TASK PROMPT:
Once the line containing "Curves mode 40 tm 60 (173, 241)" is found in the entries below, reproduce it and every line after it, stopping at and including the line containing "April 23, 2022 (119, 1470)"; reproduce nothing else, and keep each line exact.
───── WORKING DATA ─────
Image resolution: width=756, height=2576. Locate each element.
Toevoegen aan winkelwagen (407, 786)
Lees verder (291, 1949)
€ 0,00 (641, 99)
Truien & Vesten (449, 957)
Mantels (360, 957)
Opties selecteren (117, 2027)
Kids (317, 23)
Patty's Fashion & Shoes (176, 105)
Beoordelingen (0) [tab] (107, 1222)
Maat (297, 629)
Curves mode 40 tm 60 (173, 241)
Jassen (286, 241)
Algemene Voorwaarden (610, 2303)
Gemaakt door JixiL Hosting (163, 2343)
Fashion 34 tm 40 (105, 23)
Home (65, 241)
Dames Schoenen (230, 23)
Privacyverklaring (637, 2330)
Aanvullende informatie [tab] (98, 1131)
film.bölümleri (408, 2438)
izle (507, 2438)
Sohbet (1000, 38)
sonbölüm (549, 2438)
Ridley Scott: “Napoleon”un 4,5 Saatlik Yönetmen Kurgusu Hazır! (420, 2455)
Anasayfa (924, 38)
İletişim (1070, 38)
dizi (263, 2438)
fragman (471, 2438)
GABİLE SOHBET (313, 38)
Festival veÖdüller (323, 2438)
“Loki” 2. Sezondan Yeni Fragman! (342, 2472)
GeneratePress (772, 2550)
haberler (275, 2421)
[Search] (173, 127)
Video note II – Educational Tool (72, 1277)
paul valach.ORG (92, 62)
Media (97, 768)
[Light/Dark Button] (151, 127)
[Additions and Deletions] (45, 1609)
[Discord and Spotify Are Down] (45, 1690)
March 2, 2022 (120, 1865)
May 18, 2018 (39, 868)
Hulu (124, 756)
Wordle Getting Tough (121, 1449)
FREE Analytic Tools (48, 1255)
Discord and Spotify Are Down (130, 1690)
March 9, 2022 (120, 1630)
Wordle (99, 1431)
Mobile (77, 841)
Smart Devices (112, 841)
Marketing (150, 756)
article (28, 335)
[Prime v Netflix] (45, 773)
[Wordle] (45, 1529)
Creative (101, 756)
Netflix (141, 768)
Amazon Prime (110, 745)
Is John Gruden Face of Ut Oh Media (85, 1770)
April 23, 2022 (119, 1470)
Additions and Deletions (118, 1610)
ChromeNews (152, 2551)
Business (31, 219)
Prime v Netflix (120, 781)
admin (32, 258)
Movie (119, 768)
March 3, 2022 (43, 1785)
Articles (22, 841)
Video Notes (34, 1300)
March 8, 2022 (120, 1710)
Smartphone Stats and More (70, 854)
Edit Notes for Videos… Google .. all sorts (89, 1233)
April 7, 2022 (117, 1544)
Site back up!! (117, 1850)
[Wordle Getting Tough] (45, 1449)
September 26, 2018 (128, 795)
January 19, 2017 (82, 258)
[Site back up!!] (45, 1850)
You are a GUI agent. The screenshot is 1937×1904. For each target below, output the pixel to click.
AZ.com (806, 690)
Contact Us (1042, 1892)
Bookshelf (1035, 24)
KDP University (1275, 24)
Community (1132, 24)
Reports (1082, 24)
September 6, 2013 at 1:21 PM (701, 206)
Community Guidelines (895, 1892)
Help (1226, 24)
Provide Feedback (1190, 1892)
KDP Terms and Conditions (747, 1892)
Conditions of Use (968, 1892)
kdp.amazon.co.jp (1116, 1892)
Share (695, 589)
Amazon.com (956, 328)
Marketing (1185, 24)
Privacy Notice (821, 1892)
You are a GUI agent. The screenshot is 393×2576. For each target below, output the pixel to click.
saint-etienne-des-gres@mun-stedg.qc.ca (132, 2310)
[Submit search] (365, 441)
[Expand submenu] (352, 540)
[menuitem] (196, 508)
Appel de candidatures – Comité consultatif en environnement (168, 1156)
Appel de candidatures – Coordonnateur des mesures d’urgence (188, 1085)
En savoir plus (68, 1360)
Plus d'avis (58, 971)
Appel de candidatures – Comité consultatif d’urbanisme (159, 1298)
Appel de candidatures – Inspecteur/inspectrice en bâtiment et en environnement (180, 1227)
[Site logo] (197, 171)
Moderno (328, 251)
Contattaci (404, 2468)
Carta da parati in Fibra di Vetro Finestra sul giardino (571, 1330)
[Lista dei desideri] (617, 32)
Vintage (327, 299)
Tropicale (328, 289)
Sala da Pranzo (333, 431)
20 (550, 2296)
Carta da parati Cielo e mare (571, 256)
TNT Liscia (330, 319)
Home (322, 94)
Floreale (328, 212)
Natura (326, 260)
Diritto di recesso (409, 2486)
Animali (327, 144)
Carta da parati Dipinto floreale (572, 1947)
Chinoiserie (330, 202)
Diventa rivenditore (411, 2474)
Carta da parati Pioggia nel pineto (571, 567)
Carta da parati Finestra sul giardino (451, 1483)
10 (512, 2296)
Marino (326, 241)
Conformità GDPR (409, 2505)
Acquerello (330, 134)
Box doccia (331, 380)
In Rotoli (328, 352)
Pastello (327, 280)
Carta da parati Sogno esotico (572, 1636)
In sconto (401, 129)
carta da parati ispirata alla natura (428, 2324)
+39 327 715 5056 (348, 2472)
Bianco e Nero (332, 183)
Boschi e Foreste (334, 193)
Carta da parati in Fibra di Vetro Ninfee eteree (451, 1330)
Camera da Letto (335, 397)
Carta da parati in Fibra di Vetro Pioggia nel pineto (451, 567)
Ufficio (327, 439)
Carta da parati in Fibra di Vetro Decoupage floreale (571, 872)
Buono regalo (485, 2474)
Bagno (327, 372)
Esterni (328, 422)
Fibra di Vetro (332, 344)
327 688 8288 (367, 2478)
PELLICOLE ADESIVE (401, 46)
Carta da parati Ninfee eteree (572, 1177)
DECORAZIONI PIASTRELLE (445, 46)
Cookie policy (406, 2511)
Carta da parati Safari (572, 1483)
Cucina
─────
SOLUTION TO THIS PROBLEM:
Curves mode 40 tm 60 (173, 241)
Jassen (286, 241)
Algemene Voorwaarden (610, 2303)
Gemaakt door JixiL Hosting (163, 2343)
Fashion 34 tm 40 (105, 23)
Home (65, 241)
Dames Schoenen (230, 23)
Privacyverklaring (637, 2330)
Aanvullende informatie [tab] (98, 1131)
film.bölümleri (408, 2438)
izle (507, 2438)
Sohbet (1000, 38)
sonbölüm (549, 2438)
Ridley Scott: “Napoleon”un 4,5 Saatlik Yönetmen Kurgusu Hazır! (420, 2455)
Anasayfa (924, 38)
İletişim (1070, 38)
dizi (263, 2438)
fragman (471, 2438)
GABİLE SOHBET (313, 38)
Festival veÖdüller (323, 2438)
“Loki” 2. Sezondan Yeni Fragman! (342, 2472)
GeneratePress (772, 2550)
haberler (275, 2421)
[Search] (173, 127)
Video note II – Educational Tool (72, 1277)
paul valach.ORG (92, 62)
Media (97, 768)
[Light/Dark Button] (151, 127)
[Additions and Deletions] (45, 1609)
[Discord and Spotify Are Down] (45, 1690)
March 2, 2022 (120, 1865)
May 18, 2018 (39, 868)
Hulu (124, 756)
Wordle Getting Tough (121, 1449)
FREE Analytic Tools (48, 1255)
Discord and Spotify Are Down (130, 1690)
March 9, 2022 (120, 1630)
Wordle (99, 1431)
Mobile (77, 841)
Smart Devices (112, 841)
Marketing (150, 756)
article (28, 335)
[Prime v Netflix] (45, 773)
[Wordle] (45, 1529)
Creative (101, 756)
Netflix (141, 768)
Amazon Prime (110, 745)
Is John Gruden Face of Ut Oh Media (85, 1770)
April 23, 2022 (119, 1470)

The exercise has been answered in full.